台風の影響かはたまたこの海の特徴か、風がゴウゴウと海上を吹き渡り波を動かしている。それがぶち当たるこの部屋は、少々揺れているとさえ感じた。
「晩飯買いにがてら、ちょっと散歩してみるかな。」
国道3号線を、コンビニへ向けて1㎞ほど歩いてみる。
片側1車線。渋滞こそ起きないが、交通量は多い。主要道路は内陸の方にあるのだろうか。

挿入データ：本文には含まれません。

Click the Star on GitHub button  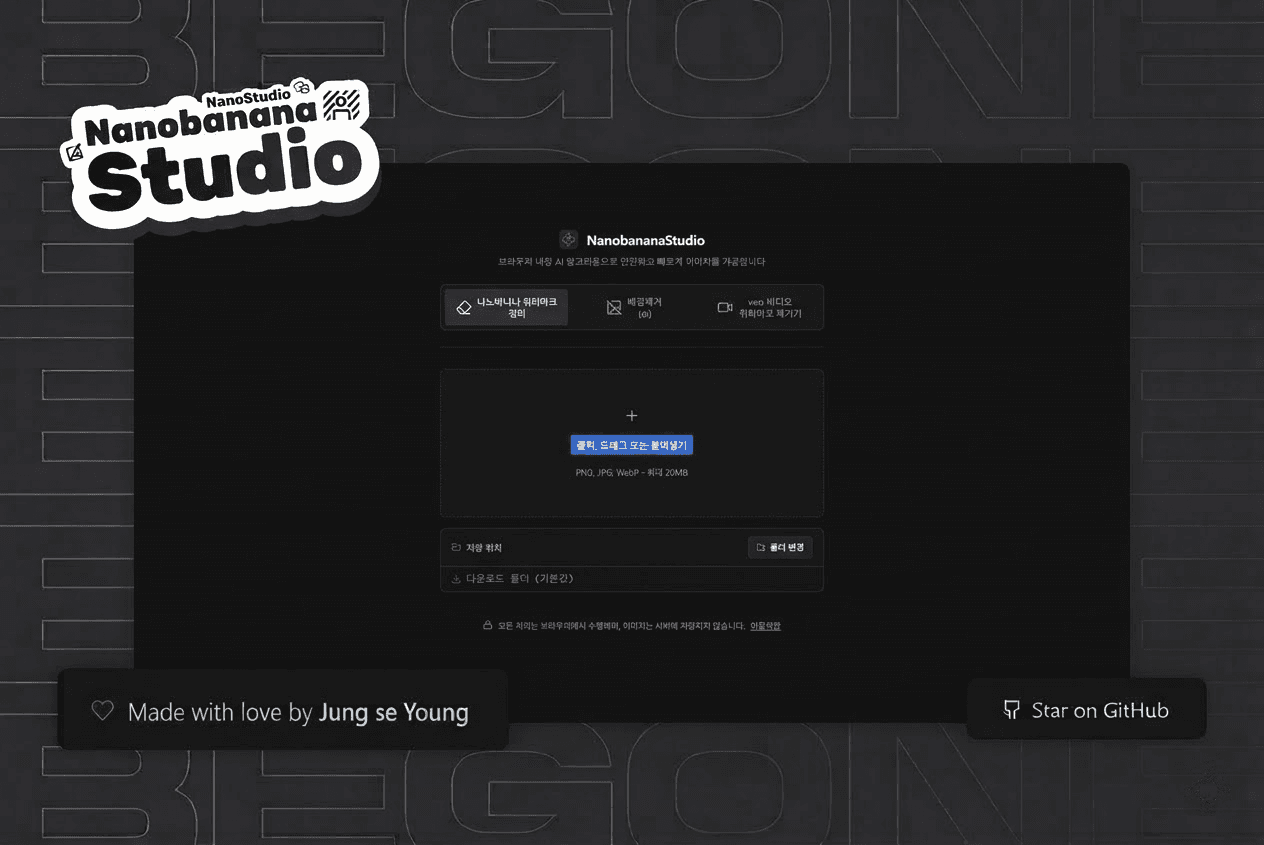tap(1086, 710)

この人らは何をして暮らしているんだろう。街を見てみないとわかんないな。
気になる階段。
でも今日はいいや。
「宮地獄神社…」
地獄なのか………。
公園の奥にも神社
この家は…、公園を突っ切らないと入れないのか……。
米ノ津交番。看板には鶴が描かれている。ここは渡来地らしい。
“検問所”って書いてあるけど、この木門はその時使うのかな。
歩いてみれば、次から次へと”気になる”が飛び出てくる。それを確かめるのも置いておくのも、その人次第。

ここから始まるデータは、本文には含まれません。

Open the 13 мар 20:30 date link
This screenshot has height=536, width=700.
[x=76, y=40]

散歩なんてのは、どこだって同じようなもんなんだなぁ。
それが今日は、家の近くからはるか南の果ての地に移っただけだ。スケールアップした散歩、それが旅っていうものなのかもしれない。
「もう鹿児島か……。」
思えば、遠くまで来たもんだ。
北海道の最北端から、海を見て山を見て、気になるを色々見て、ああそうなのかと納得して。

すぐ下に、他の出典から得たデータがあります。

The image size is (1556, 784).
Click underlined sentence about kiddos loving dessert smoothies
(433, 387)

復路がまだ残っている県もあるが、鹿児島で29県目だ。そろそろ折り返しを過ぎたころだろう。
「ここまで来て完遂できませんでした!なんてなったら面白いんだけどな…。」
そうはならんのだろうな。
明後日の晩には、沖縄行きのフェリ―に乗る。どんな景色が見られるんだろうか、楽しみだ。
楽しみだ。
旅の疲弊は確実に表れてきているが、ただとにかく、楽しみながらいければと思う。
楽しければ、基本並大抵のことはなんとかなる。